### [Page text]
·····

LONDON — European markets were lower on Friday, as investors monitored the outlook for inflation and central bank comments, along with a resurgence of Covid-19 on the continent.
The pan-European Stoxx 600 was down 0.4% by mid-afternoon trade, having started the day on a positive note. Health care stocks stocks added 1.1% while banks plunged 3% to lead losses following comments from European Central Bank President Christine Lagarde.
The rapid spread of Covid in Europe is once again front and center, with multiple countries experiencing record daily caseloads, imposing partial lockdowns and tightening rules on the unvaccinated.
Germany on Thursday announced more restrictions for unvaccinated people as a fourth wave sent cases to a record, before Austria announced Friday that it will re-enter a full national lockdown.

·····

### [Data excerpts]

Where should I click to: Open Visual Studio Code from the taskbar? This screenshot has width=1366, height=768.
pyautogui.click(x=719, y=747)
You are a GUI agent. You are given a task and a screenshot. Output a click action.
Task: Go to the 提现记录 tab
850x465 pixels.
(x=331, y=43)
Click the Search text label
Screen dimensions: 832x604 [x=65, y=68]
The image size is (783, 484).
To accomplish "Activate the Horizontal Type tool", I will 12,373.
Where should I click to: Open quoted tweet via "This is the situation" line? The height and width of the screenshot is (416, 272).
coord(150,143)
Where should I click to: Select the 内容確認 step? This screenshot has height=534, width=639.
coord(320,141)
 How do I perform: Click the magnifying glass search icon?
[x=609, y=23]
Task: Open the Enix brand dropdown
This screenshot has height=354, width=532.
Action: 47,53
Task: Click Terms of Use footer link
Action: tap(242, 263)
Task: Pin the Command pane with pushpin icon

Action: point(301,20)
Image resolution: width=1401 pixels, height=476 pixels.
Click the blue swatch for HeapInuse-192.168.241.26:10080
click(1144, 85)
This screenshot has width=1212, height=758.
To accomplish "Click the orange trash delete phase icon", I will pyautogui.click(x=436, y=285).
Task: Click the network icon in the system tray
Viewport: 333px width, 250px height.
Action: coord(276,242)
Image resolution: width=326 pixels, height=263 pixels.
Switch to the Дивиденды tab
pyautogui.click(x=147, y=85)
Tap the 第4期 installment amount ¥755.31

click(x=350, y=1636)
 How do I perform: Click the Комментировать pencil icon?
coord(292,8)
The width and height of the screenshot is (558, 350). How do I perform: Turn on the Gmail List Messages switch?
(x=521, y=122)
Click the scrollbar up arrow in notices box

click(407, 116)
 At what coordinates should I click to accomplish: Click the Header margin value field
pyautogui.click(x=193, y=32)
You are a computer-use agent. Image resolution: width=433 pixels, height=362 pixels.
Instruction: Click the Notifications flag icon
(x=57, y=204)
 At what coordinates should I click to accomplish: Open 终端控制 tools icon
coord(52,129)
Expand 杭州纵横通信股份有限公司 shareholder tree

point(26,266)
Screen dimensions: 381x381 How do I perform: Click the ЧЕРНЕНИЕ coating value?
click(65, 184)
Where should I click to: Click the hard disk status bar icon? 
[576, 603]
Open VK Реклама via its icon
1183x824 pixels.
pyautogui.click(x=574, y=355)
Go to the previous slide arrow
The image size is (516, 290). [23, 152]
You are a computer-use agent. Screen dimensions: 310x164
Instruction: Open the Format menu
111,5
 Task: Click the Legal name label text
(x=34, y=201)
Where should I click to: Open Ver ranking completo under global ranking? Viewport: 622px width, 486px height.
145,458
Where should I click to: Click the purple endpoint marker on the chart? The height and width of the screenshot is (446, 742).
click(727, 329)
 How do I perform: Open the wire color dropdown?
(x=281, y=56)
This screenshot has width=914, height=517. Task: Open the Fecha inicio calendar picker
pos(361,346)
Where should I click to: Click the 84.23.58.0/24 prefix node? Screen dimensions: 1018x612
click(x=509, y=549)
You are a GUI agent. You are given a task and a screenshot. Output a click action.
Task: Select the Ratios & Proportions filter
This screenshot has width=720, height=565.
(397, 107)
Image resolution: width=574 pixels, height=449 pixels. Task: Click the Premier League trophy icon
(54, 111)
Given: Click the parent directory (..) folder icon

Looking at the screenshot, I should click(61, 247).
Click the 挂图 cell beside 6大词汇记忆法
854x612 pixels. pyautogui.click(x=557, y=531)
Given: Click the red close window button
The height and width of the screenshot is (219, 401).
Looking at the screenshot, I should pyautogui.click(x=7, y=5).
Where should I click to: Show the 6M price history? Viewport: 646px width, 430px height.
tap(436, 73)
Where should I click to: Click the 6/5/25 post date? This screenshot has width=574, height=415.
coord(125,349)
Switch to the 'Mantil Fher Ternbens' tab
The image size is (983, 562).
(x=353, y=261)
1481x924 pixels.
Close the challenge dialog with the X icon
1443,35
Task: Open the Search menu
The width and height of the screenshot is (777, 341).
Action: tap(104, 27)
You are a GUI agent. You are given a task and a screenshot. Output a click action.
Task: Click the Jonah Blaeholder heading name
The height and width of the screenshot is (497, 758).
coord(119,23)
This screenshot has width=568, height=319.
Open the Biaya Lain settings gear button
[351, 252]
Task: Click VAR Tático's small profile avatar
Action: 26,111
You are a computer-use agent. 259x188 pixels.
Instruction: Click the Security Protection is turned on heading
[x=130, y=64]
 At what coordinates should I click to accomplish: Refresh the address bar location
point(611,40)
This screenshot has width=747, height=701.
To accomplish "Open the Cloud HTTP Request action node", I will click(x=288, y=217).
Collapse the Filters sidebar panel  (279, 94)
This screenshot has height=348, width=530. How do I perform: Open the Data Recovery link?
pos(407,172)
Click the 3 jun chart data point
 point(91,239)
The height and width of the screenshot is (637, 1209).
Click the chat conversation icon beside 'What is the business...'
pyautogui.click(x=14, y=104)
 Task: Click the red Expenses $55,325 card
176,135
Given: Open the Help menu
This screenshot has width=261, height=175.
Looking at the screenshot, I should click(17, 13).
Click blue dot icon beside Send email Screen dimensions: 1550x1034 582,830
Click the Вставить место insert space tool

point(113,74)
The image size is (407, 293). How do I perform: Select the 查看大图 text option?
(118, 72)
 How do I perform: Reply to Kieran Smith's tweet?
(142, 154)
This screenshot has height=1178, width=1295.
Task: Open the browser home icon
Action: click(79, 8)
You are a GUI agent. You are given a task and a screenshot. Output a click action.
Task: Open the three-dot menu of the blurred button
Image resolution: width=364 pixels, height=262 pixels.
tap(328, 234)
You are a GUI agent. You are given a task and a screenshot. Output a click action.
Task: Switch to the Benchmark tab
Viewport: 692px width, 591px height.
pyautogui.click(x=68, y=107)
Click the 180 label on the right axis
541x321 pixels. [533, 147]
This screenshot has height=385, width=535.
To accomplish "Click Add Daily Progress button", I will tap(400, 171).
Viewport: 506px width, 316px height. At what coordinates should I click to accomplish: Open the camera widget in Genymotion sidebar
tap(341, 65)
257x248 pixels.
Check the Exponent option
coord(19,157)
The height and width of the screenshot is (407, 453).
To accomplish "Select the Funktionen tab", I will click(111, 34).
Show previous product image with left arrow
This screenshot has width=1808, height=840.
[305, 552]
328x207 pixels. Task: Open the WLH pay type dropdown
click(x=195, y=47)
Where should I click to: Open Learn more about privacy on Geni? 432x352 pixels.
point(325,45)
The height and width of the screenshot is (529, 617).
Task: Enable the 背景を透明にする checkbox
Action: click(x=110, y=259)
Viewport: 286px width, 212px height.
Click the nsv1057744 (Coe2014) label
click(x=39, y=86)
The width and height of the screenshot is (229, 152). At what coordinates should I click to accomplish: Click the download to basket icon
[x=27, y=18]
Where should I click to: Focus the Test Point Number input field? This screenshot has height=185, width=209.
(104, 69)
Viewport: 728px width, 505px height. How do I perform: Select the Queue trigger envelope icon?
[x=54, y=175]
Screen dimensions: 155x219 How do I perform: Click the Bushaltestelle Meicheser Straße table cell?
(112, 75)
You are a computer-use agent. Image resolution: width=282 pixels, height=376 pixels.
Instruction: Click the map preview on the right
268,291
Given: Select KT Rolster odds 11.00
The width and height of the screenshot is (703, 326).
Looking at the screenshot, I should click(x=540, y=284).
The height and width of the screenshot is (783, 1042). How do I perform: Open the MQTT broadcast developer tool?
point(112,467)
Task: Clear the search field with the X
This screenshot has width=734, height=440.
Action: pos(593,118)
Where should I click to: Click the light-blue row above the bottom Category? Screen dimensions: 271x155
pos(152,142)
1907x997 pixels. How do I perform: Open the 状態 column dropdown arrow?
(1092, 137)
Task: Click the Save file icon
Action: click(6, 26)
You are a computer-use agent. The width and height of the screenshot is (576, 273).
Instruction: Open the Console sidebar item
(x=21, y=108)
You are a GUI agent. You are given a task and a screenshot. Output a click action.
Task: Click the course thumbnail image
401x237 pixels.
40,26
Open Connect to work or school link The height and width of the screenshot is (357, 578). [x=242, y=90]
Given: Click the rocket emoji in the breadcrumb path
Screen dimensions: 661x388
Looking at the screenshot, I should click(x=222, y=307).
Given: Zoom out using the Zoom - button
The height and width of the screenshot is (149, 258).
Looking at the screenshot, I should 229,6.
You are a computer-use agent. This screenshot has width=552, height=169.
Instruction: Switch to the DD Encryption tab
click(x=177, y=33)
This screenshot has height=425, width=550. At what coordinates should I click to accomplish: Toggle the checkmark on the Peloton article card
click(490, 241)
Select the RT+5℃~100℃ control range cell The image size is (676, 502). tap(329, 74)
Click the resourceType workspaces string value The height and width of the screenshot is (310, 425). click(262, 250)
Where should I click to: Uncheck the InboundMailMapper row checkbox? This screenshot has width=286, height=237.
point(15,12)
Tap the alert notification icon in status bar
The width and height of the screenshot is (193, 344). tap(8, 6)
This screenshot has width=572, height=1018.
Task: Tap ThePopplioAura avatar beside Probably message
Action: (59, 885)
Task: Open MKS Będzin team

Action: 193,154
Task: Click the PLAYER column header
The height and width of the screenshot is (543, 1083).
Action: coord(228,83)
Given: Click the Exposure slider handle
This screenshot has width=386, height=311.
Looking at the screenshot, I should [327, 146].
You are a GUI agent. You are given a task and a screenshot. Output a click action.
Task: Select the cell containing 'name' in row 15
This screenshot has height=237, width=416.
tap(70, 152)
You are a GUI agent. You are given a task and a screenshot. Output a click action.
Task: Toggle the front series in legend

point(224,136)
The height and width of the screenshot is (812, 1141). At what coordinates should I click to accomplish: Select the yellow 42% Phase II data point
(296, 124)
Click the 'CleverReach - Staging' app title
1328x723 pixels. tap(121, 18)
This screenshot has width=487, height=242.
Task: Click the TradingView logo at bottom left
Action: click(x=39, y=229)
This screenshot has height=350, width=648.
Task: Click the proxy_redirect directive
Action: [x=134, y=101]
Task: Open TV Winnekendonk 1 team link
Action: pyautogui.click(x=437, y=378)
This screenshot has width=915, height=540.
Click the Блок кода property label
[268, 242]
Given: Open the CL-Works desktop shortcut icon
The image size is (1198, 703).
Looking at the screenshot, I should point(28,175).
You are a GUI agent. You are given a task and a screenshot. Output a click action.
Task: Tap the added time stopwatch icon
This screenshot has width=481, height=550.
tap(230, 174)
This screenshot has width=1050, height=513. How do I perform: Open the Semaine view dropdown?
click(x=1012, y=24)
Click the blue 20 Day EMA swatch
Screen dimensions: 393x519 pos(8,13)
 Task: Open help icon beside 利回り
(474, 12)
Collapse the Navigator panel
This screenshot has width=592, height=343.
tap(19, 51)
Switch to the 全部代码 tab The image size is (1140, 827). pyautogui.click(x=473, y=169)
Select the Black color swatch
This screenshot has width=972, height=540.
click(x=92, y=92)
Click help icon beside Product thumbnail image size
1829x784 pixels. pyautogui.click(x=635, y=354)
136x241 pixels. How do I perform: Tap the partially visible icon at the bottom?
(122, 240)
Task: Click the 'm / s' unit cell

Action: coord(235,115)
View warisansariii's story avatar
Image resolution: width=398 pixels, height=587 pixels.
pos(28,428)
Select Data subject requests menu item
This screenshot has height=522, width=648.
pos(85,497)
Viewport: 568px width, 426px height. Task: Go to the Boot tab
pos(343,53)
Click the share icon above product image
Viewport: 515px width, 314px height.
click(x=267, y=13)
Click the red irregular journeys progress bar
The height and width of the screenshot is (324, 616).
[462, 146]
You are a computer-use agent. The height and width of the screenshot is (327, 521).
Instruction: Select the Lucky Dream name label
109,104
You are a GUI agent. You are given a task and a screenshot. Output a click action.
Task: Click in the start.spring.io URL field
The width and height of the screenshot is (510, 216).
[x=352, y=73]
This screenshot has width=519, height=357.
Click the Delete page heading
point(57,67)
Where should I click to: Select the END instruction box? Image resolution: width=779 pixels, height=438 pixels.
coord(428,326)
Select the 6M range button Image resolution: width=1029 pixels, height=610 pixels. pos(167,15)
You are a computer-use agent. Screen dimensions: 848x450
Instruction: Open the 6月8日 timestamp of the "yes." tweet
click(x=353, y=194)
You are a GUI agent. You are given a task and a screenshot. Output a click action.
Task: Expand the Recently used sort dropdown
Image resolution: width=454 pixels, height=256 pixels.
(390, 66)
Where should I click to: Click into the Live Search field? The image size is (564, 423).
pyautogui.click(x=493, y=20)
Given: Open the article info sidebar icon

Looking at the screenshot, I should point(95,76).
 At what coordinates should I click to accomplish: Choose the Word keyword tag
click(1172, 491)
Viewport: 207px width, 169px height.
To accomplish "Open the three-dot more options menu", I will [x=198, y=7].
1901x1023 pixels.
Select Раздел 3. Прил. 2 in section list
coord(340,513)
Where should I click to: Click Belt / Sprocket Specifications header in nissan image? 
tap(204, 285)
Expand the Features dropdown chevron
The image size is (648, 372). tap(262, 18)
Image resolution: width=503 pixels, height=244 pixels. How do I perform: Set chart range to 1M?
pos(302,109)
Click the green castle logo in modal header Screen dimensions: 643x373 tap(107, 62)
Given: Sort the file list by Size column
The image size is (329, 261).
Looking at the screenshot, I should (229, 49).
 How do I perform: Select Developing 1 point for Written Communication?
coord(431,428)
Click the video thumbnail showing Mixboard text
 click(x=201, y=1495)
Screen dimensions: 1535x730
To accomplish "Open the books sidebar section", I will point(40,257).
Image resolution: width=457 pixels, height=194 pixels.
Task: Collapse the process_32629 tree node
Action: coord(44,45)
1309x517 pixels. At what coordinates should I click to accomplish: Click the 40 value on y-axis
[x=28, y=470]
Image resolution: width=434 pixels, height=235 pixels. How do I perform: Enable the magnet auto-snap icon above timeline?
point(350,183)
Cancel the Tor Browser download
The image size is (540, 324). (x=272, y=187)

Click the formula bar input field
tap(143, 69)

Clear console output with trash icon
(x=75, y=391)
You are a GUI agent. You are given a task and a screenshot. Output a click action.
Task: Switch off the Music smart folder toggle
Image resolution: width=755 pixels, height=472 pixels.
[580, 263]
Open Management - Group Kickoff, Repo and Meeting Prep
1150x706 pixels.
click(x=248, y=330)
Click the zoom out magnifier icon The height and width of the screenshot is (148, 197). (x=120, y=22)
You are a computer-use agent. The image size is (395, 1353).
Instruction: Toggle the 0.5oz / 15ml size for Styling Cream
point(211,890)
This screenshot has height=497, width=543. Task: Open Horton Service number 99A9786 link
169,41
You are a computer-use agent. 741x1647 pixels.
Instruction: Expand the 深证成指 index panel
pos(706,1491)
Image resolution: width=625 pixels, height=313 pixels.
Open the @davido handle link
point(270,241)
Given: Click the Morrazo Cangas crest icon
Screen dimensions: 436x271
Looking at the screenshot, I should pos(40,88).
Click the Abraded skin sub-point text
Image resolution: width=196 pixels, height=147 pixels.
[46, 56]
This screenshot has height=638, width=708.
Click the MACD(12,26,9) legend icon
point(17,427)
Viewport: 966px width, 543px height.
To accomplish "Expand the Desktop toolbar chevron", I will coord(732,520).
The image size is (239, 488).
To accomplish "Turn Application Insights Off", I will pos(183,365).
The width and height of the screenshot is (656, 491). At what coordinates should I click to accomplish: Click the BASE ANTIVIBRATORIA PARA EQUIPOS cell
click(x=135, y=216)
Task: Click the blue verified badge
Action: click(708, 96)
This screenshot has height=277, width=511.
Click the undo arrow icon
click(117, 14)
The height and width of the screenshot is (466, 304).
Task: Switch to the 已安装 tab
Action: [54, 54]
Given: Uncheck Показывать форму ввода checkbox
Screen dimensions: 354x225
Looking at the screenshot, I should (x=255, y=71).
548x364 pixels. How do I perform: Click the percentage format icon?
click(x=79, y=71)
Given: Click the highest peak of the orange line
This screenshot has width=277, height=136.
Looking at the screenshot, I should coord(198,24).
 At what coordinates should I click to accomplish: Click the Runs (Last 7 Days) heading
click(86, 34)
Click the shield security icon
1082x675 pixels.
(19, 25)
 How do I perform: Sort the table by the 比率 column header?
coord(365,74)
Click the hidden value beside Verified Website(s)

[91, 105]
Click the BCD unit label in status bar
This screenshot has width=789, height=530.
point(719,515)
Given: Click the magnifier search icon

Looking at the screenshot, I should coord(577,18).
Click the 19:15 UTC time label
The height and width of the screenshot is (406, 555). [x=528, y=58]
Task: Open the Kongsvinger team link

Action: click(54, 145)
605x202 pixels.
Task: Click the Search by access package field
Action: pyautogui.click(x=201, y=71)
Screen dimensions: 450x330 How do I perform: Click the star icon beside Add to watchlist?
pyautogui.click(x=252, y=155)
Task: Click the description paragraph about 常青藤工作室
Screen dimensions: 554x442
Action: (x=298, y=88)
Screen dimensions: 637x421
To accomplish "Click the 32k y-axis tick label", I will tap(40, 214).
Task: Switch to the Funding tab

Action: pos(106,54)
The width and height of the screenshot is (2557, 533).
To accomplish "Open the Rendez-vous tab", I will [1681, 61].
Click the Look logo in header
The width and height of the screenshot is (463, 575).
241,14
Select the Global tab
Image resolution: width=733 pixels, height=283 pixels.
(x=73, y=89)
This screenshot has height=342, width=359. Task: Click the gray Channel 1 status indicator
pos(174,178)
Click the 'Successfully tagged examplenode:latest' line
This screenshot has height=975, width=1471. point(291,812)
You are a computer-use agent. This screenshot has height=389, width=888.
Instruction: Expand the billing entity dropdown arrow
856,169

·····

### [Complete the following]
**a.** Decide whether each statement agrees with the European markets report, answering yes or no and quoting the deciding words: (i) the Stoxx 600 was down 0.4% by mid-afternoon trade; (ii) banks led gains; (iii) Austria announced on Friday a return to a full national lockdown.
**b.** Edit the European markets report between "LONDON — European" and "on the unvaccinated.", inclusive, replacing "investors" with "traders".
The material has no connection to the European markets report.

### [List of solutions]
**a.**
(i) Yes: "The pan-European Stoxx 600 was down 0.4% by mid-afternoon trade"
(ii) No: "banks plunged 3% to lead losses"
(iii) Yes: "Austria announced Friday that it will re-enter a full national lockdown"

**b.**
LONDON — European markets were lower on Friday, as traders monitored the outlook for inflation and central bank comments, along with a resurgence of Covid-19 on the continent.
The pan-European Stoxx 600 was down 0.4% by mid-afternoon trade, having started the day on a positive note. Health care stocks stocks added 1.1% while banks plunged 3% to lead losses following comments from European Central Bank President Christine Lagarde.
The rapid spread of Covid in Europe is once again front and center, with multiple countries experiencing record daily caseloads, imposing partial lockdowns and tightening rules on the unvaccinated.